GIVEN REQUEST
Rewrite the items below, swapping "GUI agent" for "interface agent" wherever it occurs and keeping all other text the same.
========================================================================
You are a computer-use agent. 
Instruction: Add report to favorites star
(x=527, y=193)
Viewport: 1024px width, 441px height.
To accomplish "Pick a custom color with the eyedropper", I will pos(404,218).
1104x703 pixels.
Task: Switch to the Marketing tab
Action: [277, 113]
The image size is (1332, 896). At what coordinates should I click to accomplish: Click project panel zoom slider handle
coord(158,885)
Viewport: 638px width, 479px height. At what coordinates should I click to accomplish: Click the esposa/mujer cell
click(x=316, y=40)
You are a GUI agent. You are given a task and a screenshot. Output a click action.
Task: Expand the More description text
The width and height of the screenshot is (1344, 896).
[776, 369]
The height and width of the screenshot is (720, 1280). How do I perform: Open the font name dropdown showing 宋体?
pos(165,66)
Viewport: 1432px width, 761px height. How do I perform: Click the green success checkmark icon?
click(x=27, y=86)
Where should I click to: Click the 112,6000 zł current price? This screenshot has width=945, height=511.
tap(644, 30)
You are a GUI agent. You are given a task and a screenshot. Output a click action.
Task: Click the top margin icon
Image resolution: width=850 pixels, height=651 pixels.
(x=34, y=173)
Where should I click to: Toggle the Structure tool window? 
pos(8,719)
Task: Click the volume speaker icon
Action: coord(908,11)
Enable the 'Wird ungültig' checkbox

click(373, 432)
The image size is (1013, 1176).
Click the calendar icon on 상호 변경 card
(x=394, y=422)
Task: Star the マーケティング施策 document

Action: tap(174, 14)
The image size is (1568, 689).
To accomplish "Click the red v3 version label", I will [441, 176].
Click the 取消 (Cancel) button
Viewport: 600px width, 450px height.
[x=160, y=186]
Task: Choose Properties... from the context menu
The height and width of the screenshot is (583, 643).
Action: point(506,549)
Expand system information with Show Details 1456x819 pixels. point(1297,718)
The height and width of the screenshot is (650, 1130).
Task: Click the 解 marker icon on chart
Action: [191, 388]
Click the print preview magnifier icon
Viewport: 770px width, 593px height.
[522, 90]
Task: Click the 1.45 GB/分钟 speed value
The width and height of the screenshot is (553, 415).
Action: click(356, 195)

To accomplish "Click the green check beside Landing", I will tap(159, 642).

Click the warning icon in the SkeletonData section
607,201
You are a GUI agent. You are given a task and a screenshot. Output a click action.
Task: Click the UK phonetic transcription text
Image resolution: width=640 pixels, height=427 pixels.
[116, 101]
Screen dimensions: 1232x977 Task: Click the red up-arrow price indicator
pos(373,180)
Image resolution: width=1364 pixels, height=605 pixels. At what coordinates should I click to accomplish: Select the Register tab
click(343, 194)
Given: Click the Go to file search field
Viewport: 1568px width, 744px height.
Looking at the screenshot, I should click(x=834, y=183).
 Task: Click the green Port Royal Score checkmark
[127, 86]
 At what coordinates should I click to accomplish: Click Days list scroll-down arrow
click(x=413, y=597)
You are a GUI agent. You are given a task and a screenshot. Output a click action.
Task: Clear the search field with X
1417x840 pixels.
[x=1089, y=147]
========================================================================
WRITTEN SOLUTION
You are a computer-use agent. 
Instruction: Add report to favorites star
(x=527, y=193)
Viewport: 1024px width, 441px height.
To accomplish "Pick a custom color with the eyedropper", I will pos(404,218).
1104x703 pixels.
Task: Switch to the Marketing tab
Action: [277, 113]
The image size is (1332, 896). At what coordinates should I click to accomplish: Click project panel zoom slider handle
coord(158,885)
Viewport: 638px width, 479px height. At what coordinates should I click to accomplish: Click the esposa/mujer cell
click(x=316, y=40)
You are a interface agent. You are given a task and a screenshot. Output a click action.
Task: Expand the More description text
The width and height of the screenshot is (1344, 896).
[776, 369]
The height and width of the screenshot is (720, 1280). How do I perform: Open the font name dropdown showing 宋体?
pos(165,66)
Viewport: 1432px width, 761px height. How do I perform: Click the green success checkmark icon?
click(x=27, y=86)
Where should I click to: Click the 112,6000 zł current price? This screenshot has width=945, height=511.
tap(644, 30)
You are a interface agent. You are given a task and a screenshot. Output a click action.
Task: Click the top margin icon
Image resolution: width=850 pixels, height=651 pixels.
(x=34, y=173)
Where should I click to: Toggle the Structure tool window? 
pos(8,719)
Task: Click the volume speaker icon
Action: coord(908,11)
Enable the 'Wird ungültig' checkbox

click(373, 432)
The image size is (1013, 1176).
Click the calendar icon on 상호 변경 card
(x=394, y=422)
Task: Star the マーケティング施策 document

Action: tap(174, 14)
The image size is (1568, 689).
To accomplish "Click the red v3 version label", I will [441, 176].
Click the 取消 (Cancel) button
Viewport: 600px width, 450px height.
[x=160, y=186]
Task: Choose Properties... from the context menu
The height and width of the screenshot is (583, 643).
Action: point(506,549)
Expand system information with Show Details 1456x819 pixels. point(1297,718)
The height and width of the screenshot is (650, 1130).
Task: Click the 解 marker icon on chart
Action: [191, 388]
Click the print preview magnifier icon
Viewport: 770px width, 593px height.
[522, 90]
Task: Click the 1.45 GB/分钟 speed value
The width and height of the screenshot is (553, 415).
Action: click(356, 195)

To accomplish "Click the green check beside Landing", I will tap(159, 642).

Click the warning icon in the SkeletonData section
607,201
You are a interface agent. You are given a task and a screenshot. Output a click action.
Task: Click the UK phonetic transcription text
Image resolution: width=640 pixels, height=427 pixels.
[116, 101]
Screen dimensions: 1232x977 Task: Click the red up-arrow price indicator
pos(373,180)
Image resolution: width=1364 pixels, height=605 pixels. At what coordinates should I click to accomplish: Select the Register tab
click(343, 194)
Given: Click the Go to file search field
Viewport: 1568px width, 744px height.
Looking at the screenshot, I should click(x=834, y=183).
 Task: Click the green Port Royal Score checkmark
[127, 86]
 At what coordinates should I click to accomplish: Click Days list scroll-down arrow
click(x=413, y=597)
You are a interface agent. You are given a task and a screenshot. Output a click action.
Task: Clear the search field with X
1417x840 pixels.
[x=1089, y=147]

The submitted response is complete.